__TEXTO DE LECTURA__.
....................

Hugo de Jesús Tamayo Gómez 

Mónica Hoyos Giraldo siempre está sonriente. Al abrir la puerta camina hacia adelante y sube las escaleras de madera con afán, pero cada dos o tres escalones hace un pare, mira hacia atrás y dice: “Siga por aquí, señor”.

Su habitación está al fondo, después de llegar al segundo piso y recorrer el largo corredor de la añeja vivienda. Inmediatamente entra en ella, mira para todas partes. Observa y muestra cuando tenía tres, cuatro y cinco años. También señala las fotos de los grados de jardín y bachillerato y a sus compañeros. Después se detiene en otras donde está con toda, o mejor dicho, la que era toda su familia. Su pequeña habitación es una llama viva: las paredes blancas son ocupadas por recuadros de colores alrededor de las fotografías, que la alumbran; además, hay cartulinas color fucsia con frases alusivas al amor y a la vida. Luego detiene su mirada en un álbum con más fotos; lo toma y se sienta en la cama.

....................

__BLOQUE DE DATOS__.
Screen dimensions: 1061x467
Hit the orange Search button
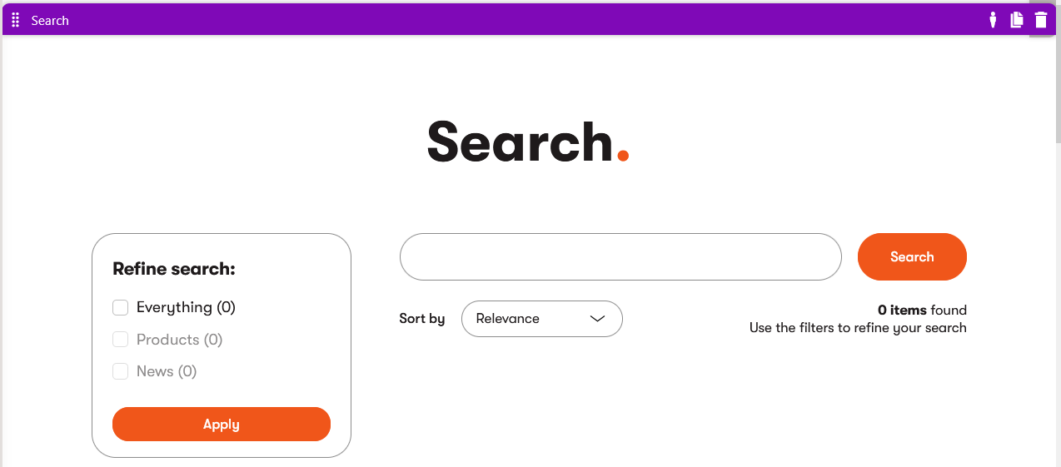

....................

__DESCRIPCIÓN DE LA TAREA__. Explique, en una a tres oraciones, por qué el texto sobre Mónica Hoyos Giraldo describe su pequeña habitación como «una llama viva». El material procede de otra fuente.

__RESPUESTA COMPLETA__. La habitación se describe así porque sus paredes blancas están ocupadas por recuadros de colores alrededor de las fotografías, que la alumbran. Además, hay cartulinas de color fucsia con frases alusivas al amor y a la vida.